Are you making money with your art? Or could you be losing out?
I recently spoke with a fine artist who indicated that he wasn't going to sell his art through galleries any more, and so he planned to reduce the retail price of his work by fifty percent. He wanted to sell his art directly to the customer, online and also at art fairs and festivals – but he had made a crucial mistake.
Clearly, he had failed to consider that he now must step into the shoes of the gallery, and take over the activities that are necessary to making sales. If a gallery acts as your representative, they provide the physical and/or online space to show your work, promotion and marketing activities, follow up and more. How did he plan to pay for his booth fees and travel to art fairs if he cut his prices in half?
Many artists have problems pricing their work, and are not quite sure whether they are actually making money. Whether you are splitting the retail price with a gallery or not, you must understand your costs to come up with a base price that assures you are profitable. Then, you can move on to actually setting a retail price.
Let's take a look at a basic pricing formula that any artist can use to be sure they are actually making money:
Overhead. Your overhead can be defined as the regular costs of your business. These may include studio rent, your power bill, phone bill, any fees connected with your art website, etc., and are generally considered a "monthly expense" item. When you come up with that figure, you can determine approximately how many pieces of art you make per month, and divide by that number. If you make different types of work, some of which are more time consuming than others, you can assign a larger portion of overhead costs to them.
If your overhead is $400 per month, and you normally make 40 pieces of art which are similar, you can apply $10 overhead cost to each piece. But if half your art is larger and takes more time, you might calculate that those should have $15 of overhead in the price, while smaller pieces have $5, for example. As you take a close look at your expenses, and what you make, it may become apparent that your overhead is a clear percentage of each work of art. I have heard of artists who calculate 15% overhead in the price of each piece of art they make, but that may not be the right percentage for you. Do the math and arrive at the number that fits.
Materials. These costs are just what they appear to be. Canvas, paint, stone, paper, clay, or whatever you use to construct your artwork. Analyze materials costs for typical pieces that you create and see if you can come up with an average cost to assign to a size or type of art – this will make it easier to calculate.
Labor. This refers to what you are earning per hour, and you will determine this number. What would you earn if you had a "regular" job? What do you feel your time is worth? Add this number into your formula. If your calculated price ends up way too high, you may have to adjust your hourly labor cost downwards – but it will give you an idea of what you are earning.
Profit. Profit is what helps your business to run, and is not what you put into your pocket after a sale or at the end of the show day. It is money that enables your business to stay afloat, and keeps your cash flow going even through slow periods. You may use profit to take a workshop or course, buy a piece of equipment, or invest in products and services that will help you grow your small business. I suggest artists use a figure between 20% to 30% profit in their pricing formula.

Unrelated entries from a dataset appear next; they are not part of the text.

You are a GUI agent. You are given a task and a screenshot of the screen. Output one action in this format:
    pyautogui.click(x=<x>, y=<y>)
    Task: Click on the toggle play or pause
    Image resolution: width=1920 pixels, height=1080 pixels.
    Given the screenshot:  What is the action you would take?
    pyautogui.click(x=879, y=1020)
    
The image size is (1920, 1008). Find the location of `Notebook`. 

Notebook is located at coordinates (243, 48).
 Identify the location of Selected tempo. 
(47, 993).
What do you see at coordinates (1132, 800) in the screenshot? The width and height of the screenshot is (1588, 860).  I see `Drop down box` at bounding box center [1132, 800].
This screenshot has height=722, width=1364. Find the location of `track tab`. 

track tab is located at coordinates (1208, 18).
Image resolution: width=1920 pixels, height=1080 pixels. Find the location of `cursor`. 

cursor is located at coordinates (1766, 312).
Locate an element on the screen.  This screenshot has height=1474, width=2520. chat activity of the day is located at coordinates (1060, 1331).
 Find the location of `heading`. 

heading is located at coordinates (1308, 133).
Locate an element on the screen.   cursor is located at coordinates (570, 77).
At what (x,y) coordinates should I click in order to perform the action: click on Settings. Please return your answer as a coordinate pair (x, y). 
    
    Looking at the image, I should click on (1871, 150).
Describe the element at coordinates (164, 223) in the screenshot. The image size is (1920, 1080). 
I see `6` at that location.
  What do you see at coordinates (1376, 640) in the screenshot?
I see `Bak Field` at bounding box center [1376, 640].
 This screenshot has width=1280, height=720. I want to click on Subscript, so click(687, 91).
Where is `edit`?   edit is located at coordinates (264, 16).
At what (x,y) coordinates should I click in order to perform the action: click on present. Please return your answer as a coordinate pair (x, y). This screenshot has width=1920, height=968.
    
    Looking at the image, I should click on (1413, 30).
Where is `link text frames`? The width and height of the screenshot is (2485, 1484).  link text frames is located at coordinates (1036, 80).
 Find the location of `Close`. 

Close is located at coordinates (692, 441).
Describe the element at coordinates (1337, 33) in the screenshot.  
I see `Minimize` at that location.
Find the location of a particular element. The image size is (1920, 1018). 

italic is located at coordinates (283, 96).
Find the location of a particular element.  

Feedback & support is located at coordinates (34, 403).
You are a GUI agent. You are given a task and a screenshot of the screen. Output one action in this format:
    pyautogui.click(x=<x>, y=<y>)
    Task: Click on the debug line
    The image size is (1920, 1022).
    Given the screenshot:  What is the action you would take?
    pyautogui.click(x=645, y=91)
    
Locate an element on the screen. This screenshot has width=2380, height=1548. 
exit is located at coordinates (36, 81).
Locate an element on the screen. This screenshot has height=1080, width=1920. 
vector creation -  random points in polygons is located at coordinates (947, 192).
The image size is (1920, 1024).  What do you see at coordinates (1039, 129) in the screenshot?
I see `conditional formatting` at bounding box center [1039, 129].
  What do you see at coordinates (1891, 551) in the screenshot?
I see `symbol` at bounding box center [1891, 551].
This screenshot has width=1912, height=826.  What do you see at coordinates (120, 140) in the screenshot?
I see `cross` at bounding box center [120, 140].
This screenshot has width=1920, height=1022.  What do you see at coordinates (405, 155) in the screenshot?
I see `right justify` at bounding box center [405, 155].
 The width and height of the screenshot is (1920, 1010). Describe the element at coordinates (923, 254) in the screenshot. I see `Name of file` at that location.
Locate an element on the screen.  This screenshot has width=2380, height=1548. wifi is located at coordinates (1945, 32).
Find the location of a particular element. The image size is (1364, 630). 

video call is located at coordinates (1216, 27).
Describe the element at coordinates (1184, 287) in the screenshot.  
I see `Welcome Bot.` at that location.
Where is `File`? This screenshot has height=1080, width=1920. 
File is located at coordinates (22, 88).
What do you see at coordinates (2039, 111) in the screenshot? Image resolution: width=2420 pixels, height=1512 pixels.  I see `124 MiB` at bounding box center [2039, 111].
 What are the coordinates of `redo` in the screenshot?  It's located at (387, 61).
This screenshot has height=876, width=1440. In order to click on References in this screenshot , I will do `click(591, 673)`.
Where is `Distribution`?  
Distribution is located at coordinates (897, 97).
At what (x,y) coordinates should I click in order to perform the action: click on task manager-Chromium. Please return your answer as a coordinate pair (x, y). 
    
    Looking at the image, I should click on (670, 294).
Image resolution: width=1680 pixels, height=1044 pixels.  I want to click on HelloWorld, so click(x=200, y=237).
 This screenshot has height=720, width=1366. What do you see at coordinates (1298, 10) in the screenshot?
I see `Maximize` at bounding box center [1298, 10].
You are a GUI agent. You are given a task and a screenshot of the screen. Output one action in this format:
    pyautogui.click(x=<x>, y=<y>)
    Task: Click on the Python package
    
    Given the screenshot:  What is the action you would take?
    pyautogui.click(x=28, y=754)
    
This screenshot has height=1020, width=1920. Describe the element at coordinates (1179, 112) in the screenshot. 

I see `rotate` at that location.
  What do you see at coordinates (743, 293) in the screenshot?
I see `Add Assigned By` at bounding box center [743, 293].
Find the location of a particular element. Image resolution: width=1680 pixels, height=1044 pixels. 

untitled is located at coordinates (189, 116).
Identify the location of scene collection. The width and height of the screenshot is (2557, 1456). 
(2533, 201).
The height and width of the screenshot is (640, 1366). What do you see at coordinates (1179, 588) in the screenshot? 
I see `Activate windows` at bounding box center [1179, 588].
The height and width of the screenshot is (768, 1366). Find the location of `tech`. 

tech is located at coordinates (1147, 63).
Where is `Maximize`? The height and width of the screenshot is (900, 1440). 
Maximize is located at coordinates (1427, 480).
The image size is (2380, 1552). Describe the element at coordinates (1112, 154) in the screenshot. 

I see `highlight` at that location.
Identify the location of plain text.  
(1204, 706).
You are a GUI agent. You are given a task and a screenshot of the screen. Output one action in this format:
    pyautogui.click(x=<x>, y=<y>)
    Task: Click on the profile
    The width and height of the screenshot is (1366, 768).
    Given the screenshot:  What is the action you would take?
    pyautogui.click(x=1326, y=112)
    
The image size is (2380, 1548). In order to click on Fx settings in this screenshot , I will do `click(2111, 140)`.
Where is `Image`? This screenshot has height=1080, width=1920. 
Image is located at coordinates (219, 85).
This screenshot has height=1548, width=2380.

Add these numbers for any given piece of art, and you will arrive at what I have termed the Bottom Line Price for that piece. This reflects the "artist's share" or amount you would receive after the 50% gallery commission is taken. If you are selling your art directly, think of this price as the 50% of the retail price you earn for making the art; the other 50% is what you pay yourself for taking over the gallery role yourself – because you must also get paid for marketing and selling your art, and cover all related expenses, such as booth fees, advertising, etc. Plus, when you are out selling your art to the public, you lose studio time, and that also has a cost.
Does this mean that the retail price of your artwork should be double the Bottom Line Price that you calculated? Not necessarily. The prices that you charge for your artwork will be determined not only by what the market will bear, but where you fit into the market, including your experience and your sales history. When you make this adjustment, you may find that your labor is worth considerably more than you think, or it may be less.
The importance of doing this exercise is to let you know where you stand with regards to the costs of making art, and what you need to charge to stay in business. If it turns out that the price you come up with is higher than what the market will bear, you may want to consider how you can reduce your costs to bring prices more in line with what you are able to charge.
One of the benefits of knowing your Bottom Line Price is that you can come to understand your costs well, and be able to set a price for your work by the square inch or square foot. This enables you to price your work quickly and accurately, or quote a commission while you are speaking with a client, knowing that you are making money and not making a wild guess.
Pricing your work for the retail marketplace at twice the Bottom Line Price means that if you do decide to work with a gallery, then your prices will remain consistent, which is important.
Once you know what it costs you to make art by using the results of this formula and your research, then you can move forward confidently knowing that you are profitable, and not losing money when you sell your artwork.